Mom guilt, noun, the feeling of having done wrong or failed as a mom. I imagine that is how Merriam-Webster would define it. I don’t need a definition to know that I experience it regularly in ways big and small.
In preparation for full-time daycare, I dropped my five-month-old son off at the daycare center for a two-hour “trial run.” I stayed in the area of daycare and visited a local boutique for distraction while I anxiously counted down the minutes. While there, I decided to buy a necklace with my son’s birthstone as something to keep with me while I was at work and he was at daycare.
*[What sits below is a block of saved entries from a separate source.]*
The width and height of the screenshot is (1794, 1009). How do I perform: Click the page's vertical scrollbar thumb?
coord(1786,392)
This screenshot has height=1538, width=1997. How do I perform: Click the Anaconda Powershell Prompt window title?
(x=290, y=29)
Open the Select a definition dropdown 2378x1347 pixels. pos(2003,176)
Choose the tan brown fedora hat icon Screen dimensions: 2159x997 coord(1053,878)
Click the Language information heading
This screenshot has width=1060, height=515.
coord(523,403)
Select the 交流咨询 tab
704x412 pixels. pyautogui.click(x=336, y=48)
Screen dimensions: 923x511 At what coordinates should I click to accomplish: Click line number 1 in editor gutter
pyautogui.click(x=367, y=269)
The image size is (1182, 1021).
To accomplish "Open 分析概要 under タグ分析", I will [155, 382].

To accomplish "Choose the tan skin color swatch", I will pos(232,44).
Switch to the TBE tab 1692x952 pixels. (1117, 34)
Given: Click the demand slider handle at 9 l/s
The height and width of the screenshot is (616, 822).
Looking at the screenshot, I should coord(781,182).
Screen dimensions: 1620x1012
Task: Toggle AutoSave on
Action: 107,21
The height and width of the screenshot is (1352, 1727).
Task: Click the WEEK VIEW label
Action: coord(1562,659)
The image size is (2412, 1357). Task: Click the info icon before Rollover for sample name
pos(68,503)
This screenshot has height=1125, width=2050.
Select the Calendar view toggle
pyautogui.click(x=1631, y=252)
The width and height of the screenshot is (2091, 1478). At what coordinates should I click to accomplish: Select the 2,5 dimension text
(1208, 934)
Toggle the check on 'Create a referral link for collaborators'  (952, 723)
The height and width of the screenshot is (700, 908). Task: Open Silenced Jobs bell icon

I went to the register and chatted with the sales lady about my purchase and then she said it; I’ll never forget the words and I’ll never forget the feeling that came with them, the guilt, the shame. “You can’t find a way to stay home with that baby?” She went on to tell me all about quitting her job, staying with her kids, and driving carpool for her mom’s day out. She smiled through her story. I cried in my car in the parking lot.
Then and Now
Needless to say, I did not quit my day job; stay-at-home mom is not the job for me, but mom guilt doesn’t care; it creeps in and comes back and I have to fight it off over and over again. I was lucky to be able to take three months of maternity leave (felt guilty going back), luckier still that my husband had two months of paternity leave so our kid could stay at home for the first five months of his life (feeling the mom guilt that he was starting daycare in cold and flu season). My husband and I split the time off for pediatrician visits and daycare closures. Last time daycare was closed my husband took the day off (cue the mom guilt again). As I prepared to leave for work I told my son goodbye and he shouted “bye-bye mama, love you!” and went on playing with his books. At that moment I was reminded that working parents and daycare kid was the right choice for our family. That my son is secure in his attachment and that my mom guilt was unnecessary.
And in Then End
As the end of summer posts fill my social media feeds I feel those pangs of mom guilt. If I didn’t work we could have done toddler time at the library, or those Tuesday morning swim lessons, or that day trip. I remind myself that my son gets the best version of me because I work. I know myself, I know what I need to thrive is to be out of the house and what he needs to thrive is to be in an environment where he is engaged in play and in learning. Daycare is good for him and for me. Sure the mom guilt is there and sure today it is because of work and tomorrow it may be because of dinner or screen time or something else, but in the end, I have to remind myself that what is best for mom is also best for kid (and husband!). In a way, I’m showing my son that caring for yourself is also a way to care for others and there is no need for guilt about that.